Dublin to Galway train journey should take just an hour, says Rabbitte

Fianna Fáil TD for Galway East and European Parliament candidate for Midland-North-West Anne Rabbitte has said a radical overhaul of the country’s rail network, including high speed rail, could bolster prosperity in the West and North West.

Deputy Rabbitte said that we need to start thinking outside the box and our current rail network is one area that we could look at overhauling.

“Why does it take two and a half hours to travel from Galway to Dublin on the train when there’s technology that could shorten it to an hour? It would then be a reasonable proposition that someone could live in Galway and work in Dublin. Connectivity is key.

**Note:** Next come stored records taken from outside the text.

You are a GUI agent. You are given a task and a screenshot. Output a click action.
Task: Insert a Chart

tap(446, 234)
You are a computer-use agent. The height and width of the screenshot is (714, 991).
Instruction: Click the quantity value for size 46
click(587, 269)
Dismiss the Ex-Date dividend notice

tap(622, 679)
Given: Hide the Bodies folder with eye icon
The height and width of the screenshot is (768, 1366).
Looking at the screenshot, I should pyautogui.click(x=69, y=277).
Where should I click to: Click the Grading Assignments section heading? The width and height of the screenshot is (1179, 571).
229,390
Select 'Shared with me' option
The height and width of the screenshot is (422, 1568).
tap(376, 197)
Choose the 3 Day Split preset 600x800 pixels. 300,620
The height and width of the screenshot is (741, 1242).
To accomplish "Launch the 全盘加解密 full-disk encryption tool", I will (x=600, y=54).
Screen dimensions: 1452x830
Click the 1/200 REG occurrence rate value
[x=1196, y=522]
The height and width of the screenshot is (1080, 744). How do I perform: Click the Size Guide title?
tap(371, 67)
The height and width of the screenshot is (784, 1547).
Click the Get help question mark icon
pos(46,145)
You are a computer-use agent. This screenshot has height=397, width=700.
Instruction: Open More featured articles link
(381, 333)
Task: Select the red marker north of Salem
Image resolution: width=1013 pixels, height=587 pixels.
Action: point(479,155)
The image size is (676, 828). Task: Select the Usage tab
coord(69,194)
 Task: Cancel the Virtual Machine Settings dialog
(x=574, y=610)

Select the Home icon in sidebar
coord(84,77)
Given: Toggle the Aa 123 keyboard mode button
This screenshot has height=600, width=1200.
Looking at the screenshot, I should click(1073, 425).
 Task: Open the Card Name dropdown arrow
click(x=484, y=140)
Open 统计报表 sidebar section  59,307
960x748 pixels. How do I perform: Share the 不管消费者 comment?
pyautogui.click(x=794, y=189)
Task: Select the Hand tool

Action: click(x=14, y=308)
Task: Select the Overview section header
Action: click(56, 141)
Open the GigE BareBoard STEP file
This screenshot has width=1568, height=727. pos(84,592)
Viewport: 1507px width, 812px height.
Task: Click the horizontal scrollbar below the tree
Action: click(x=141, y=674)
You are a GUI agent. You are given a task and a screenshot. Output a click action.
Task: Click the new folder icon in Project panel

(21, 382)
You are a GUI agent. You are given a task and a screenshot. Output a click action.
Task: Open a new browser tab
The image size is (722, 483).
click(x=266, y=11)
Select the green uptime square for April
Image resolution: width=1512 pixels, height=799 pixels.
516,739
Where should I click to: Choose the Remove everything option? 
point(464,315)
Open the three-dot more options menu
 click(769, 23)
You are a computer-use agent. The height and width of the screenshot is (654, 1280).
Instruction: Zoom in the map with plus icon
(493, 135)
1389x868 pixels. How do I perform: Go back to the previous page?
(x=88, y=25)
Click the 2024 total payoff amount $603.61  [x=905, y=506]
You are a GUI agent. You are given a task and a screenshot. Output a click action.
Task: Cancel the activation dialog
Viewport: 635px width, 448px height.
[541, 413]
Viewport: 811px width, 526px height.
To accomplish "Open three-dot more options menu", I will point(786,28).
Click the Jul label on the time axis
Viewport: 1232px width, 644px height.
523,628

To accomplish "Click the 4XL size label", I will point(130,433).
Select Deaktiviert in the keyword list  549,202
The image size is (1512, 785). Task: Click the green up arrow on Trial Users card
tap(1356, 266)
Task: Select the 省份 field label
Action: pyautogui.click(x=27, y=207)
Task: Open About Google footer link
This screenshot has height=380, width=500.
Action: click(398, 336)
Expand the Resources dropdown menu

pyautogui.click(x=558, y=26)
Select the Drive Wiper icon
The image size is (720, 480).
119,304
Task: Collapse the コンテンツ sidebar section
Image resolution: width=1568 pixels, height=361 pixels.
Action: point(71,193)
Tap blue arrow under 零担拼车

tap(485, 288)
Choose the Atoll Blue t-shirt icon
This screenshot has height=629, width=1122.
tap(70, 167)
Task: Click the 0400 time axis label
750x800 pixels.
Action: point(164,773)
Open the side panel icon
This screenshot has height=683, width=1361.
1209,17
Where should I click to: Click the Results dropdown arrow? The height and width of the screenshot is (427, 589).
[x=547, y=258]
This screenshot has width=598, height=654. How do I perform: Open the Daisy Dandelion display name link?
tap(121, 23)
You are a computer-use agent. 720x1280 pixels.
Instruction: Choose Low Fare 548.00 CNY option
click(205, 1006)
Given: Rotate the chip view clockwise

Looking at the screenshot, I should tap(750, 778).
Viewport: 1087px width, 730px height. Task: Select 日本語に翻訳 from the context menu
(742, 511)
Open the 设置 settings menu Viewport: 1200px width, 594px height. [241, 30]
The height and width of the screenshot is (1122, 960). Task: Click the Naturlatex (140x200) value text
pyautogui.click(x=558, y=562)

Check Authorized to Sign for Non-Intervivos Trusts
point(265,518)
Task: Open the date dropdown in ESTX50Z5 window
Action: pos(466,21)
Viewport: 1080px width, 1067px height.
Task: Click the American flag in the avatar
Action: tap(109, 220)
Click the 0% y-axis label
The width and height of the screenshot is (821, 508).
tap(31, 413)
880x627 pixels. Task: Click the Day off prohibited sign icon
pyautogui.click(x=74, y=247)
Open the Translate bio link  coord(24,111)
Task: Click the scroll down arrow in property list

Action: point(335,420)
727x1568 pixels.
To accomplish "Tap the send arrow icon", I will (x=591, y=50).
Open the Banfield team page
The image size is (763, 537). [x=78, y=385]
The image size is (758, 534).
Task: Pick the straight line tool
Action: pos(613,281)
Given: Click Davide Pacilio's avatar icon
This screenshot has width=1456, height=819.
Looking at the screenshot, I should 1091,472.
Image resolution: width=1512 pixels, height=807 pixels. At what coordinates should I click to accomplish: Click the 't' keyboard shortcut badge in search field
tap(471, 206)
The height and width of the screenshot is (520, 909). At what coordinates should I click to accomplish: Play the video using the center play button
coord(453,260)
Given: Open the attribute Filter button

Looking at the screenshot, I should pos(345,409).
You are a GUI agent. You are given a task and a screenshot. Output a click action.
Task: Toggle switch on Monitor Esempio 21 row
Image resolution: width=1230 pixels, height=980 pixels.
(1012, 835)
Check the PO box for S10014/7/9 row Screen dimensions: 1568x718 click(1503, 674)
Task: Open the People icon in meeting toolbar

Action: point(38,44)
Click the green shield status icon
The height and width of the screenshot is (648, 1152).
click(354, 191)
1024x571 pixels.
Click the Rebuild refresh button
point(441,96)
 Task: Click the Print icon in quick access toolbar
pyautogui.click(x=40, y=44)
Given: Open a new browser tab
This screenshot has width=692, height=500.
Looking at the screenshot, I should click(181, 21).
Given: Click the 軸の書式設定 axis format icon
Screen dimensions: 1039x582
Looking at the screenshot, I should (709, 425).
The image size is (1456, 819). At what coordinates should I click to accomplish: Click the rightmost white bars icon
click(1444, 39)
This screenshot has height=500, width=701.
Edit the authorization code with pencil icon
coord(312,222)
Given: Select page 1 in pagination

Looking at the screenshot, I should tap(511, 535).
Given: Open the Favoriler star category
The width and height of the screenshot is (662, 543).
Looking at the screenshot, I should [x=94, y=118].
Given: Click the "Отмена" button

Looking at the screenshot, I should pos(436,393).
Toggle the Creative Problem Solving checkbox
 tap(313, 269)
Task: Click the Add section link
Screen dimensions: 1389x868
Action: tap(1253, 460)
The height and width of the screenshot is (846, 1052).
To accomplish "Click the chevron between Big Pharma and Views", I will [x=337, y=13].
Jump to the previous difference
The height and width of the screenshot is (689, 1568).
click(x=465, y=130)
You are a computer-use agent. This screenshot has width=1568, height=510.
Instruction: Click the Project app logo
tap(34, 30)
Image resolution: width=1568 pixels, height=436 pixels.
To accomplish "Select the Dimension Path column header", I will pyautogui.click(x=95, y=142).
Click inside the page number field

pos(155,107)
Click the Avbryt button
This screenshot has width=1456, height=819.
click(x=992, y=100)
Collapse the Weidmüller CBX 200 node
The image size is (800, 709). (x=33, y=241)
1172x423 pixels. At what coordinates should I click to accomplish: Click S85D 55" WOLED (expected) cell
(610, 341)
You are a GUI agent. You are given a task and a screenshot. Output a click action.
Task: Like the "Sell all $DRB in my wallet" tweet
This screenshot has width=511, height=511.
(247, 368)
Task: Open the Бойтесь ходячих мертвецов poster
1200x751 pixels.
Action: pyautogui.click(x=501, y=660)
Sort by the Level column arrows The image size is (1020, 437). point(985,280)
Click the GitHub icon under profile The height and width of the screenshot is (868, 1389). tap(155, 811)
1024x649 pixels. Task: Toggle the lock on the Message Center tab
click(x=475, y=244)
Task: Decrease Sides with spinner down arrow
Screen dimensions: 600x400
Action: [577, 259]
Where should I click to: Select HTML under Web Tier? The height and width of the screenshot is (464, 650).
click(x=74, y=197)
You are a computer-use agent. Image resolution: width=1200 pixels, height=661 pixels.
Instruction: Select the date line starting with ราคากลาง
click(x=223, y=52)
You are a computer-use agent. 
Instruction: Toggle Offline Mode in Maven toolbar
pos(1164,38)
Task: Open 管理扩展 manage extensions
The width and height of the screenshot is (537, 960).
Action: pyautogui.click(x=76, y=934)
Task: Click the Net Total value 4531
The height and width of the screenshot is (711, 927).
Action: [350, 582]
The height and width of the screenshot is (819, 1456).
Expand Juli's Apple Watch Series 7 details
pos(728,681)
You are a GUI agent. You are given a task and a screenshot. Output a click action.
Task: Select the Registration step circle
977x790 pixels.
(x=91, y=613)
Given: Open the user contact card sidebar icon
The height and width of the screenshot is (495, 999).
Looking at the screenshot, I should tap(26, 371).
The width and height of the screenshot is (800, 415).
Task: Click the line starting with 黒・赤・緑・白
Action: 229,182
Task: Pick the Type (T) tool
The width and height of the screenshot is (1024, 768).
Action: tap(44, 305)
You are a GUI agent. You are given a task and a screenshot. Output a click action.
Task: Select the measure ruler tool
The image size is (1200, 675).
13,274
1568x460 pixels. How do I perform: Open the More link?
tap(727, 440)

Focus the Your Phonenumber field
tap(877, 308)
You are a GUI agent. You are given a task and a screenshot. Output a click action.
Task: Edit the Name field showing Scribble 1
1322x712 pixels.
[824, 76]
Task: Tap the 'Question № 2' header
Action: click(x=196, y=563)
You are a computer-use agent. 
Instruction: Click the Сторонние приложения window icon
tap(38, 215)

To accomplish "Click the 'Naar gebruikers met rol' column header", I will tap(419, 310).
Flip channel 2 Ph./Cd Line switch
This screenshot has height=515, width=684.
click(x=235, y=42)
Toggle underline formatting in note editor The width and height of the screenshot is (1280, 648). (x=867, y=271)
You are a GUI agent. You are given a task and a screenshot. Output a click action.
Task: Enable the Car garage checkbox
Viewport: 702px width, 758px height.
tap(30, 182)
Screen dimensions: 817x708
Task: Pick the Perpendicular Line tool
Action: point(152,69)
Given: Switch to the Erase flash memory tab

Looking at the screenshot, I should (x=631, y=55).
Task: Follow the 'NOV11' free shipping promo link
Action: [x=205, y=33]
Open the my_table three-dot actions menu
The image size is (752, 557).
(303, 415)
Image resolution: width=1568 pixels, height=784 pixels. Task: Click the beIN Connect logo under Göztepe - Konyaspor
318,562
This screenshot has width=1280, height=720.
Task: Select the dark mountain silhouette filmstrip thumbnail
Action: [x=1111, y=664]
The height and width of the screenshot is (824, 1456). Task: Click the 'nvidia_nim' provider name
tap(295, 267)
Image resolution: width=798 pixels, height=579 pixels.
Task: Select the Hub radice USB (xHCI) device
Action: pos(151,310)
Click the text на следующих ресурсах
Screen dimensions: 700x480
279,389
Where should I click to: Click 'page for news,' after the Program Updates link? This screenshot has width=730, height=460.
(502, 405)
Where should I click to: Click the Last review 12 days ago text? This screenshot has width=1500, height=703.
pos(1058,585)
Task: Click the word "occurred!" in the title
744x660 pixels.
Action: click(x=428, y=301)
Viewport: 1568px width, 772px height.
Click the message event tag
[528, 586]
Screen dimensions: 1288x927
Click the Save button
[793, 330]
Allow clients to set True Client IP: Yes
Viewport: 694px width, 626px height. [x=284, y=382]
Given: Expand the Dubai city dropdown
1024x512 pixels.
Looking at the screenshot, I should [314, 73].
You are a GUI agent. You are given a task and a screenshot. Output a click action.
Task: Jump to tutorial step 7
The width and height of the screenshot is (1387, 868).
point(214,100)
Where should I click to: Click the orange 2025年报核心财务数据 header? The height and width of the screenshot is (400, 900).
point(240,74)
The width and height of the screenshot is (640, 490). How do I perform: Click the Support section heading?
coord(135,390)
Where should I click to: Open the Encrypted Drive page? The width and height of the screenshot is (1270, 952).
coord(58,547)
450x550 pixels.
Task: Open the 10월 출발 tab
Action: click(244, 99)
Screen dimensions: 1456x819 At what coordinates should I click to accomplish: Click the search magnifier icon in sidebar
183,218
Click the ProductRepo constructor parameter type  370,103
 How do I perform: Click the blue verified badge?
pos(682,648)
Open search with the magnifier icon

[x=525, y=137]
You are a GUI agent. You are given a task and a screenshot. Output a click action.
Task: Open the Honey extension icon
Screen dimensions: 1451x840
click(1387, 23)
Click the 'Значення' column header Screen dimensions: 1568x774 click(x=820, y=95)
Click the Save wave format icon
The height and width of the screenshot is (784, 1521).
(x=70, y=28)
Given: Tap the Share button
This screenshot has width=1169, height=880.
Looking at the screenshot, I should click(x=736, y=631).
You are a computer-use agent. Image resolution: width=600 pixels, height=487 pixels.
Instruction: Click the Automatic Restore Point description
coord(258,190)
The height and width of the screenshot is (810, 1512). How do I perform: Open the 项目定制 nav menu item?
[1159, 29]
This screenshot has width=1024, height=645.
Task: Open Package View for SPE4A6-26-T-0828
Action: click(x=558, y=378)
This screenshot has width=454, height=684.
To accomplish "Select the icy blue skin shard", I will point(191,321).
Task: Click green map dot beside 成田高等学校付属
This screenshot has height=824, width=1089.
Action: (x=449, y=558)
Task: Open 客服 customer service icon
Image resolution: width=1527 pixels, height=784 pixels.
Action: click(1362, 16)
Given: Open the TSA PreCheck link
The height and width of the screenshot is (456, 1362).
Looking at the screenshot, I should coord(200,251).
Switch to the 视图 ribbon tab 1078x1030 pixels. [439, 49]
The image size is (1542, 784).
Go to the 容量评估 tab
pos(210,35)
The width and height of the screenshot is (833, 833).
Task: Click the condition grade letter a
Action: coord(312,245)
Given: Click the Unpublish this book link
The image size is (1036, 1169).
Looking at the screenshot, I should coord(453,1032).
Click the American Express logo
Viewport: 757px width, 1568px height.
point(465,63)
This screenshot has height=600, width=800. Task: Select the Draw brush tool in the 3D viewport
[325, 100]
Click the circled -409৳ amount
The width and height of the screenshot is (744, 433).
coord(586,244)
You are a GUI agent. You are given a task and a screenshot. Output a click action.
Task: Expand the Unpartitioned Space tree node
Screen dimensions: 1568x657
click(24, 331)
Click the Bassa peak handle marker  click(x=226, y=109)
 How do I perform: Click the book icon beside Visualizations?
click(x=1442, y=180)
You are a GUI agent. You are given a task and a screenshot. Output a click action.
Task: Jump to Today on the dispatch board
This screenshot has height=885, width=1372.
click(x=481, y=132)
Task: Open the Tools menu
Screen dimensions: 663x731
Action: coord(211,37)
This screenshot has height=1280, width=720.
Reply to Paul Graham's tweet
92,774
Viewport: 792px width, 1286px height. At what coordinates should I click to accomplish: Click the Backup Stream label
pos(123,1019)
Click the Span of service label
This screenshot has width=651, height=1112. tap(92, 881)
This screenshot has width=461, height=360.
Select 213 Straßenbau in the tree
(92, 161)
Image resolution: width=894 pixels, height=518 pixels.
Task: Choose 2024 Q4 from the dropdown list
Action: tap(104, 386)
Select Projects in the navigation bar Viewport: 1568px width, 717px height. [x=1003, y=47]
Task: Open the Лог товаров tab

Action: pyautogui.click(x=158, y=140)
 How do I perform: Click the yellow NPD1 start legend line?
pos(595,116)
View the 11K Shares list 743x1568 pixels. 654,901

“If we were to set out a multi-year investment programme, sourcing funds from the European Investment Bank, for example, we could create a new vision for Ireland’s transport and one that would completely modernise our rail network. The goal here is a high-speed point to point rail service,” she said.

“Expanding on the idea, if we targeted a number of key urban areas across the north west - Castlebar, Sligo, and Roscommon for example - and connected them with larger hubs, it would completely change how our transport network operates.

“At a minimum, we need to initiate a feasibility study so we can see what options are on the table. This would also afford us the opportunity to investigate the potential to reduce carbon emissions in our transport systems.

Dep Rabbittee said that there is a disproportionate focus on Dublin and it is going to damage the country’s competitiveness.

“The government simply rehashes the same ideas without much substance. Figures revealed to Fianna Fáil have shown that no new rail carriages have been bought since 2016. This is while trains are full to dangerous levels.

“An upgrade of the rail network to offer high speed services is bold idea but as we face into the future, we need to make sure the country is positioning itself such that we can demonstrate how we’ve continued to modernise and adapt to the needs of both people and business. This would attract jobs and, hopefully, see a fairer approach to the country’s transportation networks,” concluded Deputy Rabbitte.